Colombia’s indigenous peoples fend off COVID-19 using time-tested traditions

Fotografía cedida este jueves, por el Gobierno Mayor de los Pueblos Inga y Kamentsá, que muestra a miembros de la guardia indígena del Valle de Sibundoy mientras restringen el paso de personas ajenas al complejo multiétnico, y utilizan plantas medicinales, en cercanías al municipio de Santiago, Putumayo (Colombia). EFE/Gobierno Mayor de los Pueblos Inga y Kamentsá

Bogotá (EFE).- In the heart of the Colombian Amazon and barricaded to restrict entry to their reservations, the country’s many indigenous peoples are seeking refuge to prevent the spread of COVID-19 and drawing on ancestral knowledge to confront the pandemic.

Colombia’s indigenous communities, representing 4.4% of the population (1,905,617 inhabitants), have established a national prevention strategy that includes, among many measures, the blocking of roads to their territories, allowing only entry of vehicles that transport food and essential necessities for subsistence. “The prevention and containment strategy is divided into three specific actions: pedagogy to understand the pandemic, territorial control through the indigenous guards, and mobilization of knowledge by experts in indigenous medicine,” remarks Ángel Jacanamejoy, secretary-general of the Traditional Indigenous Authorities in Colombia.
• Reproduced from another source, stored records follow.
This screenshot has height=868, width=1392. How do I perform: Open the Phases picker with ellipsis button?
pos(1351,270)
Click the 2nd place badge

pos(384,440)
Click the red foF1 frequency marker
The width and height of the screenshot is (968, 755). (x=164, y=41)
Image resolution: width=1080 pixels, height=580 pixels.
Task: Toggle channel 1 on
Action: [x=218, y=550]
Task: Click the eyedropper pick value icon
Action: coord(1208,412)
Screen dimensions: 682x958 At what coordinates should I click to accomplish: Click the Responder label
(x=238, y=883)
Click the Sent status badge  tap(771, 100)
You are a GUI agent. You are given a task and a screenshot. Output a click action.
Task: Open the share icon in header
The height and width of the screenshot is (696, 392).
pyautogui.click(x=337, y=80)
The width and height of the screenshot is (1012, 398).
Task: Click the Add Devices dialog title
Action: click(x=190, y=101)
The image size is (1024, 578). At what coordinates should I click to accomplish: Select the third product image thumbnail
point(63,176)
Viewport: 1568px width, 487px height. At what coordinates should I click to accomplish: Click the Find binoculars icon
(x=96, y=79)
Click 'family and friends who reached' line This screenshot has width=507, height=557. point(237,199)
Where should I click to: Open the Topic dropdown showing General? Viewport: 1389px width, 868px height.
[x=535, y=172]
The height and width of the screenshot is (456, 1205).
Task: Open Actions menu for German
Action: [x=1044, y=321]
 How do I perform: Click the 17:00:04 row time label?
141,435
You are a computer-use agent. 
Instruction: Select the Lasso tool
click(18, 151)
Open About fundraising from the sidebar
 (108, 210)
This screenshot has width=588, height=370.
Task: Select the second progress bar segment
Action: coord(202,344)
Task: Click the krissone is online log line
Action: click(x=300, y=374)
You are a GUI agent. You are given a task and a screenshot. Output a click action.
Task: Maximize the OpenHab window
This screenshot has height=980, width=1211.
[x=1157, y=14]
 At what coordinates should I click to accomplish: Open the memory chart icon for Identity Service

The indigenous guard, an organization in defense of rights, territory and autonomy of ethnic communities is organized from La Guajira in the north of the country to the Amazon and Orinoco basins to prevent the entry of people outside their population, such as tourists, visitors to private institutions, delegates of NGO or international cooperators.

The first to do so were the communities of the Sierra Nevada de Santa Marta, home to the Arhuaco, Kogi, Wiwa and Kakuamo. These tribes petitioned the government to prohibit entry of tourists to the Tayrona National Park, one of the great attractions of Colombia.

These measures have spread throughout almost the entire country and towns gradually have closed borders, but not without warning the government of a need for essential services, such as potable water to guarantee hygiene against the contagion.

Indigenous communities are among the most vulnerable with COVID-19 according to a 2016 report by the Ministry of Health, as acute respiratory infections are the third leading cause of death in these populations. According to the United Nations Development Program (UNDP), more than half of the country’s indigenous peoples live below the poverty line, and more than 40% in extreme poverty, making it difficult to access basic health services.

Facing a dire shortage of qualified doctors in indigenous territories, the Colombian Indigenous Organization (ONIC) has articulated a contingency plan to provide health personnel, traditional doctors and the indigenous guard to vulnerable communities. The strategy also aims to strengthen the sharing of traditional medicines through their plants, uses and customs.

As the pandemic infects more than 1 million around the world, indigenous peoples in Colombia are promoting their ancestral knowledge with medicines and rituals that connect with nature to scare away evil spirits. Drinks made from plants such as incense, rue, rosemary and chamomile, are attributed to having sacred properties. “All this is part of a great spiritual strengthening as these natural elements have allowed us historically to be strong physically and emotionally,” explains Jacanamejoy.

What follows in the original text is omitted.